NASA is set to begin a major study of unidentified aerial phenomena (UAPs) and says research is an important part of his work to ensure spacecraft safety Independently reports. The study, expected to take nine months to complete, will examine existing data and determine the best ways to collect data to improve understanding of unidentified flying objects.
Nasa said the research would be shared publicly upon completion – but stressed that there is “no evidence UAPs are extraterrestrial in origin”. It comes after years of speculation about bodies in the sky that cannot be identified as planes or natural phenomena.
Thomas Zurbuchen, deputy administrator for science at NASA, said: “Nasa believes that the tools of scientific discovery are powerful and apply here as well.
“We have access to a wide range of observations of the Earth from space – and that is the lifeblood of scientific inquiry. We have the tools and team that can help us improve our understanding of the unknown. That is the very definition of what science is. That’s what we do.”

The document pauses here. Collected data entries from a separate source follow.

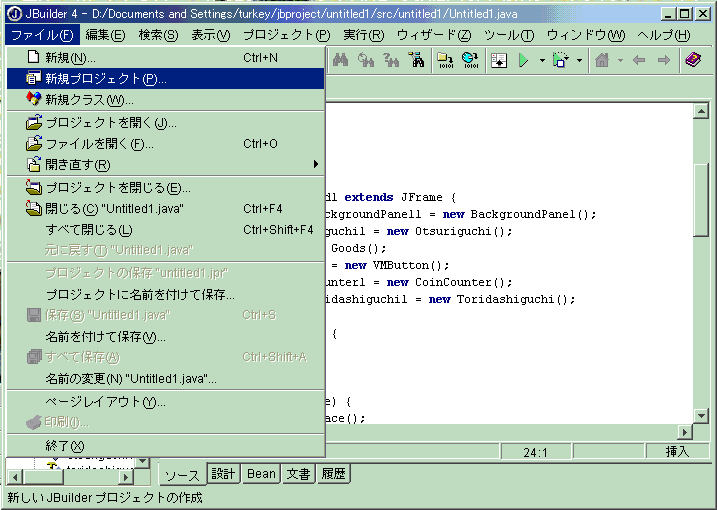Switch to the Bean tab
This screenshot has width=717, height=510.
click(261, 474)
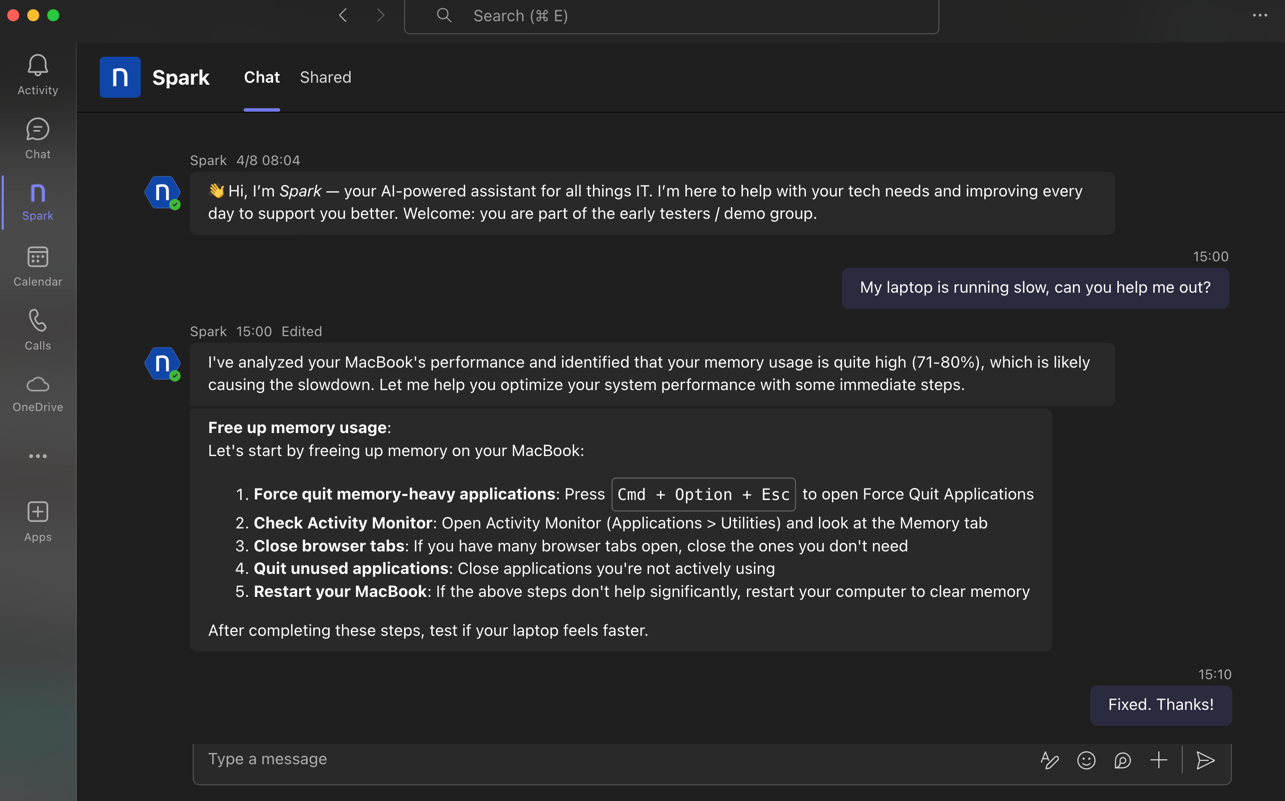
Task: Go back with the left chevron
Action: (x=343, y=15)
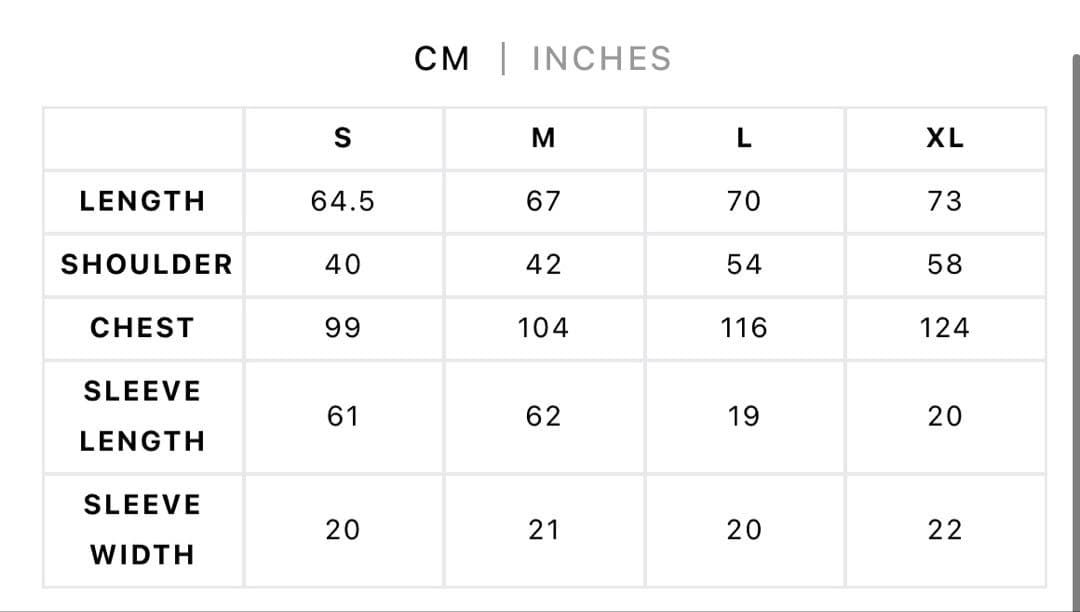Image resolution: width=1080 pixels, height=612 pixels.
Task: Click the 64.5 length value for S
Action: pos(342,201)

US interest in UAPs has increased significantly recently – although the first congressional hearing on UFOs in decades, held last month, offered little new information about the origins of mysterious lights in the sky.
US Undersecretary for Intelligence and Security Ronald Moultrie, who oversees a new Pentagon program investigating UFOs, said: “We want to know what’s out there, just like you want to know what’s out there.”
“We don’t just get the questions from you; We get them from family members and we get them day and night, not just at committee hearings. So it’s important to find out what’s out there.”